Federal employee’s case that named the wrong defendant is still timely.
November 14, 2019, Ninth Circuit Court of Appeals, Alisha Silbaugh v. Elaine Chao: Ms. Silbaugh filed her case concerning her employment with the Federal Aviation Administration within the time limits (statue of limitations) but named the wrong defendant. After the limitations period ran, the FAA moved to dismiss the action on grounds the case had to be filed against the head of the executive agency to which the FAA belongs. Ms. Silbaugh responded by filing an amended complaint that named the Secretary of Transportation (Ms. Chao) as the defendant. The district court denied FAA’s motion to dismiss as moot. Ms. Chao filed a motion to dismiss on grounds the amended complaint was not timely because it did not “relate back” to the original complaint. The district court agreed. On appeal, the Ninth Circuit reviewed a federal rule of civil procedure (15(c)) that provides that an amendment relates back to the original complaint when a United States officer or agency is added as a defendant if the original complaint and summons was served on the United States attorney, the Attorney General, or the officer or agency within a 90-day period. Because Ms. Silbaugh timely served the United States attorney and Attorney General her amendment to re-name the defendant related back. Accordingly, the Ninth Circuit reversed the dismissal.
Disability discrimination need not be based on animus or ill will.
November 13, 2019, Second District Court of Appeal, John Glynn v. Superior Court of Los Angeles County: Mr. Glynn sued his employer for disability discrimination. The case arose from a temporary benefits staffer mistakenly thinking Mr. Glynn had transitioned from short term disability to long term disability and was unable to work with or without an accommodation. On that basis, the staffer terminated Mr. Glynn. For months the employer ignored Mr. Glynn’s efforts to correct the misunderstanding. The issue before the court of appeal was whether this constituted direct evidence of disability discrimination. Under the direct evidence method of proof the employee must show that his employer knew of his disability and the disability was a substantial motivating reason for an adverse employment action such as termination. The court of appeal reviewed a prior appellate decision in which the court concluded that animus or ill will was not required to prove discriminatory intent; rather, the disability discrimination law protects employees from erroneous or mistaken beliefs about the employee’s disability. In this case, the termination letter stated that Mr. Glynn’s employment ended due to his inability to return to work with or without an accommodation. As a result, the court of appeal concluded that Mr. Glynn’s case could not be dismissed (summary judgment).

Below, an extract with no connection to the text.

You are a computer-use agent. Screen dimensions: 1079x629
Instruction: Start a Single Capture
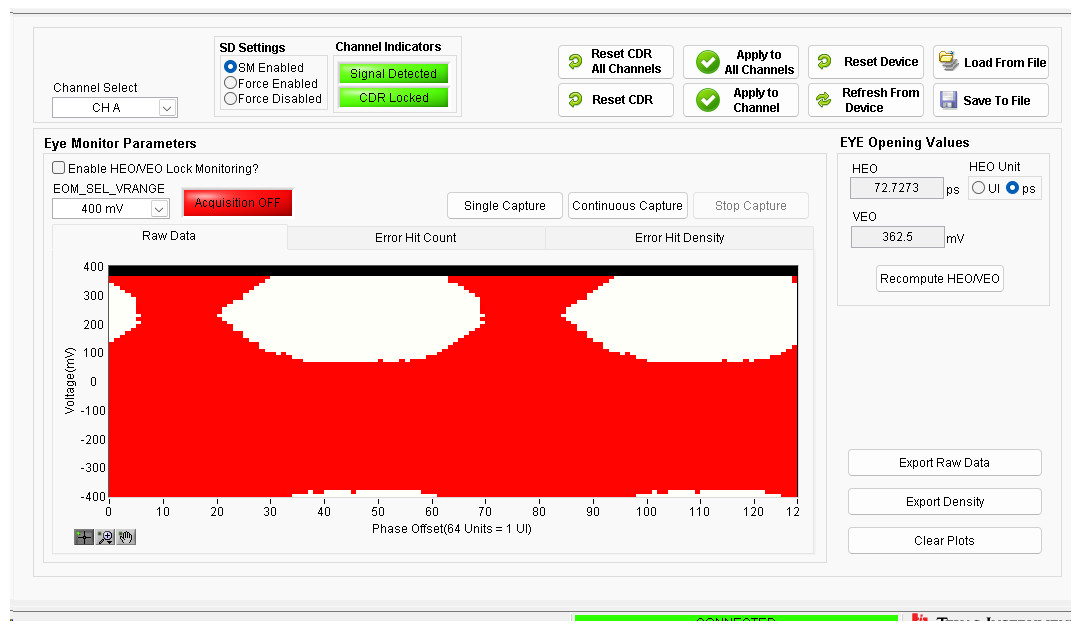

Each payment of an alleged discriminatory disability check triggers a new statute of limitations period.
October 31, 2019, First District Court of Appeal, Joyce Carroll v. City and County of San Francisco: Ms. Carroll sued her former employer as a class representative claiming that San Francisco discriminated based on age by providing reduced disability retirement benefits to older employees who took disability retirement after working for the City for less than 22.22 years. A required administrative charge with the Department of Fair Employment and Housing was filed more than 17 years after Ms. Carroll retired. The trial court dismissed the case (demurrer) on grounds the DFEH charge was filed too late (statute of limitations). The court of appeal decided that the one-year limitations period started each time Ms. Carroll received a discriminatory disability payment. Therefore, the dismissal was reversed.
Employer’s service charge may be considered a tip that must be distributed to employees.
October 31, 2019, First District Court of Appeal, Lauren O’Grady v. Merchant Exchange Productions, Inc.: Ms. Grady sued her employer as a class representative asserting a failure to distribute tips (gratuities). Merchant Exchange Productions added a mandatory “service charge” to the contract for every banquet facility it provided and distributed only some of the charge to managerial employees who did not serve food and beverages at the banquet. Ms. Grady alleged that she and other employees who served food and beverages were entitled to the entire service charge as a tip as required by California’s Labor Code (section 351). The court of appeal decided that a service charge can meet the Labor Code’s definition of a tip and that Ms. O’Grady’s complaint sufficiently alleged a violation of law.